Algunos de esos jueces fueron designados para el Jurado Nacional de Elecciones, que, tras modificar su sistema de votación (2 pueden vetar a una mayoría entre cinco), validó la postulación de Fujimori.
Esto y los supuestos ilícitos electorales acaecidos –no investigados con celeridad por la Policía Nacional ni el Ministerio Público– han creado un ambiento tenso que llevó a Toledo a aventurar el riesgo de un levantamiento popular, que él no dudaría en encabezar, si Fujimori gana en primer vuelta.
«De ocurrir ello, estará consumado el fraude», dijo Toledo, autodefinido como «un David en lucha contra Goliat». Pero, si gana, habrá «logrado el milagro».
El cierre de campaña electoral que vivieron los peruanos la noche del jueves, con miras a las elecciones generales del domingo, tuvo un protagonista que apoyó con todas sus armas al presidente y candidato a una segunda reelección consecutiva, Alberto Fujimori: la televisión de señal abierta.
El mitin de cierre de campaña de Fujimori se realizó en Lima ante unas 100.000 personas, según cálculos conservadores, y contó con cantantes, bailarinas y bellas porristas que se contornearon toda la noche al rítmo de la pegajosa «tecno-cumbia» y mantuvieron sonrientes a los asistentes.

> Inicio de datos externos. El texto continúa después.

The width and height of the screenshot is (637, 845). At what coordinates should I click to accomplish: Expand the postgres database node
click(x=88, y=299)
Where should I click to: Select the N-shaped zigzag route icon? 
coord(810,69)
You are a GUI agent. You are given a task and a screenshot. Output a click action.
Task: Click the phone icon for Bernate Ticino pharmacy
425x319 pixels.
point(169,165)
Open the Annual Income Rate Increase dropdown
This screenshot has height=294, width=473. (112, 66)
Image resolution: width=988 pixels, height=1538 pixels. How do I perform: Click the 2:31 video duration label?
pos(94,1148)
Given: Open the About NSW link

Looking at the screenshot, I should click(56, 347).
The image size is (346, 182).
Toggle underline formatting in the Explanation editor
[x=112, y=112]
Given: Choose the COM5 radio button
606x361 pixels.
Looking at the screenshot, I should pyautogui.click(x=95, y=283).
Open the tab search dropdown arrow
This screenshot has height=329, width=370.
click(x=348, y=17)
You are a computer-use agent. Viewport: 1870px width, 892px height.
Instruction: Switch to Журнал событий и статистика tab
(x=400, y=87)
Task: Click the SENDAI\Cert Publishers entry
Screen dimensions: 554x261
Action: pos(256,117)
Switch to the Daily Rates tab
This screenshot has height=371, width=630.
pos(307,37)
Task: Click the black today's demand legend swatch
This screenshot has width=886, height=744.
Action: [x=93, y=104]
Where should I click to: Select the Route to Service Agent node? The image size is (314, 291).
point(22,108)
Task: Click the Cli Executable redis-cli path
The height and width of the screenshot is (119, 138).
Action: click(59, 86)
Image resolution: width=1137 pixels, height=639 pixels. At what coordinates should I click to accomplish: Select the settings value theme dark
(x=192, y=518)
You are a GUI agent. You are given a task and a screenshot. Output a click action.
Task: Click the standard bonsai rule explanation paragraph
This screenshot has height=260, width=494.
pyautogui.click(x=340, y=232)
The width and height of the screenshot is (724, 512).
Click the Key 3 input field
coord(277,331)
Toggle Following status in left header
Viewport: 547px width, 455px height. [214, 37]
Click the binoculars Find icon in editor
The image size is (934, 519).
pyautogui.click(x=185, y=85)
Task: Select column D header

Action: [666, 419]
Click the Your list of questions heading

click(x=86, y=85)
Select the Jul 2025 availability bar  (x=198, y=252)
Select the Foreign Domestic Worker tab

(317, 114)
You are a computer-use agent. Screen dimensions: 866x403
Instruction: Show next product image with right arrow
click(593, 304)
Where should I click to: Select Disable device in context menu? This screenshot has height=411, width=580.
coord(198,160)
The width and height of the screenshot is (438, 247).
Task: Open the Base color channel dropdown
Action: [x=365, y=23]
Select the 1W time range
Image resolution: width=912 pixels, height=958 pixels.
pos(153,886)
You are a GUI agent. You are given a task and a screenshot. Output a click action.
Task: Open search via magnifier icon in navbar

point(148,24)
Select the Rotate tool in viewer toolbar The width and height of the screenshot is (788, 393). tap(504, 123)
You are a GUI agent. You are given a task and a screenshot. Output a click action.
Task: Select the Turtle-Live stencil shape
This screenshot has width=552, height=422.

El nutrido mitin fue transmitido por todas las televisoras de señal abierta, incluida la del Estado, como suele hacerse cuando el presidente de la República dirige mensajes a la nación y las emisoras televisivas lo transmiten en cadena.
Según las leyes peruanas, está prohibido usar los órganos de comunicación del Estado en para transmisión de propaganda política de los funcionarios del Estado, salvo en los espacios de escasos minutos destinados para ello.
El mítin de Alejandro Toledo, el «cholo», principal rival de Fujimori y quien podría lograr en las urnas lo que no consiguieron hacer ni el laureado Mario Vargas Llosa, en 1990, ni el respetado Javier Pérez de Cuéllar, ex secretario general de Naciones Unidas, en 1995, fue virtualmente ignorado.
Según estimaciones de la prensa, Toledo, su esposa, la antropóloga belga Eliane Karp, la hija de ambos, Chantal, y su fórmula presidencial convocaron a unas 80.000 personas en la plaza principal de la milenaria ciudad de Cusco, 1.200 kilómetros al sur de Lima.
El mitin de Fujimori fue precedido por un espectáculo musical en el que participaron la popular Rossy War, «la reina de la tecnocumbia» peruana, el grupo Euforia, quienes entonaron todas las canciones de música tropical de «moda» en el país.
El gran éxito es el también pegajoso tema «El ritmo del chino», creado para la campaña de Fujimori, con el estribillo «chino, chino, chino», el apodo del presidente. Fujimori estuvo acompañado por su hija mayor y primera dama de la Nación, Keiko Sofía, de 24 años, quien bailó en varias ocasiones la música tropical, junto a su padre.
Chantal, la hija de Toledo, en cambio, no bailó, permaneció aplaudiendo a su padre y a su madre, cuando se dirigió en quechua a los cusqueños.